Si le législateur peut adopter, en matière civile, des dispositions rétroactives, le principe de prééminence du droit et la notion de procès équitable s’opposent, sauf pour d’impérieux motifs d’intérêt général, à l’ingérence du pouvoir législatif dans l’administration de la justice afin d’influer sur le dénouement judiciaire des litiges.

par Nicolas Kilgusle 12 juillet 2018

Les faits de l’espèce méritent d’être rappelés. L’association Comité économique régional fruits et légumes de Bretagne, reconnue en qualité d’association d’organisations de producteurs dans le secteur des fruits et légumes, a assigné la société Le Bris, producteur de choux-fleurs et de choux pommés, en paiement de cotisations dues au titre de la campagne de commercialisation 2013.

Toute la difficulté provenait du fait qu’aux termes d’une jurisprudence établie du juge administratif, les arrêtés du 27 décembre 2013 rendant obligatoires les cotisations fixées par l’association pour les producteurs de choux-fleurs et de choux pommés non membres de cette association, au titre de la campagne de commercialisation 2013, étaient entachés d’illégalité pour avoir été pris par une autorité incompétente.

Le législateur est alors intervenu. L’article 13, V, de la loi n° 2014-1170 du 13 octobre 2014 d’avenir pour l’agriculture, l’alimentation et la forêt a prévu en ce sens que sont validées, sous réserve des décisions de justice passées en force de chose jugée, les cotisations mises en recouvrement auprès des producteurs non membres par les associations d’organisations de producteurs reconnues dans le secteur des fruits et légumes au titre d’une campagne de commercialisation antérieure à 2014, en tant qu’elles seraient contestées par un moyen tiré de ce que l’autorité ayant pris les arrêtés rendant obligatoires ces cotisations n’était pas compétente pour habiliter ces associations à les prélever ou pour en arrêter le montant.

Cette « loi de validation » a cependant été écartée par le juge de première instance, au motif que la disposition porte atteinte aux dispositions de l’article 6, § 1, de la Convention européenne des droits de l’homme.

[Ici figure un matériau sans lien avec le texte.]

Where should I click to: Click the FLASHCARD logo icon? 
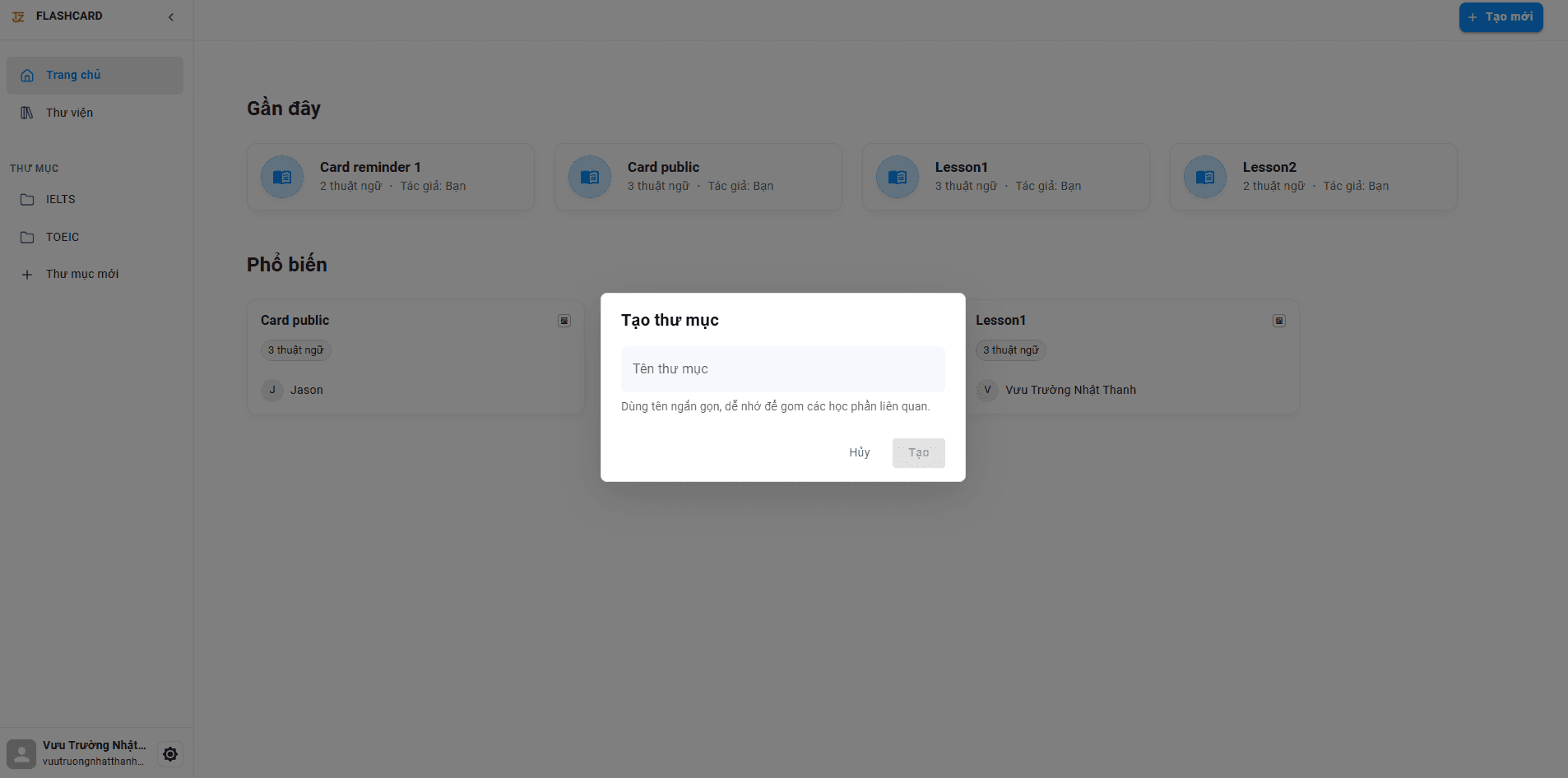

Les demandes de l’association Comité économique régional fruits et légumes de Bretagne ont ainsi été rejetées.

La Cour de cassation, dans un arrêt du 27 juin 2018, approuve cette démarche.

Rappelons que l’article 2 du code civil dispose que « la loi ne dispose que pour l’avenir ; elle n’a point d’effet rétroactif ». Ce principe n’a toutefois de valeur constitutionnelle qu’en matière répressive (Cons. const., 7 nov. 1997, n° 97-391-DC, AJDA 1997. 969 , note J.-E. Schoettl ; D. 1999. 235 , obs. F. Mélin-Soucramanien ). À l’inverse, en matière civile, le législateur n’est pas lié par ce principe de non-rétroactivité des lois (Civ. 1re, 20 juin 2000, n° 97-22.394, D. 2000. 699 , note M.-L. Niboyet ; ibid. 341, obs. C. Rondey ; RFDA 2000. 1189, concl. J. Sainte-Rose ; ibid. 1201, obs. B. Mathieu ; RTD civ. 2000. 670, obs. N. Molfessis ; ibid. 676, obs. R. Libchaber ; ibid. 933, obs. J.-P. Marguénaud ). Il ne saurait cependant être totalement libre.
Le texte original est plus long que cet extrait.